Restoration involved considerable repairs to brickwork and stonework as the 1930s windows were in different positions from the originals and many chimneys lacked their stone cappings. 

Metal finials and the cresting at the top of the roof were reinstated, along with the unusual barley-sugar railings, pillars and gates. 

The 1930s entrance to the flats from College Green was retained, but the old front door in Botanic Avenue which had become a window has been reinstated as a doorway. 

A three-storey bay added at the rear of the house was removed to restore the cubical design of the building, and that permitted restoration of the arch linking it to the former coach house. 

Internally, plasterwork was restored using moulds taken from no.2 College Green which had been part of the same development.

The staircase dado was restored using painted and grained Lincrusta, while the flat entrance doors were grained.

Following extensive structural repairs to the outbuildings they have now opened as Molly's Yard.

The house of the former whiskey magnate is now linked to one of the few sources of real ale in Belfast.
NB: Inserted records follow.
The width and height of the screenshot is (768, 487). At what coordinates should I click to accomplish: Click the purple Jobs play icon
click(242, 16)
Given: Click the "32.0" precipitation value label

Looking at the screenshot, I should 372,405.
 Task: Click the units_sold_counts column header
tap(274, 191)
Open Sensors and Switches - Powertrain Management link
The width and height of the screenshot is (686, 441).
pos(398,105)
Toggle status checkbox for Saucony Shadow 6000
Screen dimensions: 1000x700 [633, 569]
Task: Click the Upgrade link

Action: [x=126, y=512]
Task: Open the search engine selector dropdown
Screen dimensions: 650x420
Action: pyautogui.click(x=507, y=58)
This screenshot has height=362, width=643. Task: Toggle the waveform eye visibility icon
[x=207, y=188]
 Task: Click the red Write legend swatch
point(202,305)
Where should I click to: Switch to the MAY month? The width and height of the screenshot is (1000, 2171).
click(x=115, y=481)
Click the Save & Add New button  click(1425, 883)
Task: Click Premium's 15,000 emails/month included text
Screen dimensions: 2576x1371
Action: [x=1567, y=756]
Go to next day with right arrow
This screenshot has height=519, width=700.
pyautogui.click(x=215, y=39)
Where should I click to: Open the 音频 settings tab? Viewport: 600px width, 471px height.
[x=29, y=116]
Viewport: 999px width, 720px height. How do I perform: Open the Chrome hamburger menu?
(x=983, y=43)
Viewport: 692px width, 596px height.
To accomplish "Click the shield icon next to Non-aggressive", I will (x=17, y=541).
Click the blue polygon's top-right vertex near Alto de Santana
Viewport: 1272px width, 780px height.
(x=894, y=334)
And as for its Headless Dog brew? 

If you look carefully at the base of the coach-house, you will see the silhouette of a headless dog, a symbol of the group of artists who were here in the 1990s: history tends to be circular, but the history of this house is more spherical than most. 

First published in August, 2011.

8 comments :

Anonymous said...

This is fascinating, Tim. Townhouses can be of as much interest as those in the county. Very good indeed.

W.

Anonymous said...

Have often passed this house and wondered about it for I've always thought it was a lovely townhouse, like so many in that area. What a fascinating history it has, so much of a story to it. Will look on it with fresh eyes now on passing!

Isaiah Neve said...

I lived in the top flat of that house from 2006-2010, never knew the real history behind it. Thanks for the eye opener.

Anonymous said...

What an absolutely fascinating article Lord Belmont. Very impressed too with food and ambience at Molly's Yard on my one visit there - TS

Anonymous said...

Very enjoyable article - interested to see more like this in the future.

Anonymous said...

Lord B, have you considered an article on Clifton House? Although sadly blighted by the Westway, it is a remarkable building, surely one of Belfast's 'hidden gems'. And well preserved. VC

Timothy Belmont said...

VC, these are just the sort of suggestions I like.

I'm open to good suggestions.

Many thanks!

Handelian said...

A very fine building, well restored. Hearth has shown again and again what housing associations can achieve. What a shame its wider setting and so many buildings in the surrounding area have been blighted with fine family houses converted into ersatz student accommodation and university facilities. Surely, if the will existed, it is still possible to stop the rot. Introducing residents only parking and planners being prepared to take on the landlord interest would be good first steps. The University also needs to take on responsibility for accommodating its ever increasing numbers of students rather than leaving them to fend for themselves in the surrounding area. There seems to be plenty of money to spend on the (fantastic} new library and other buildings so let it put up well designed and purpose built student accommodation too.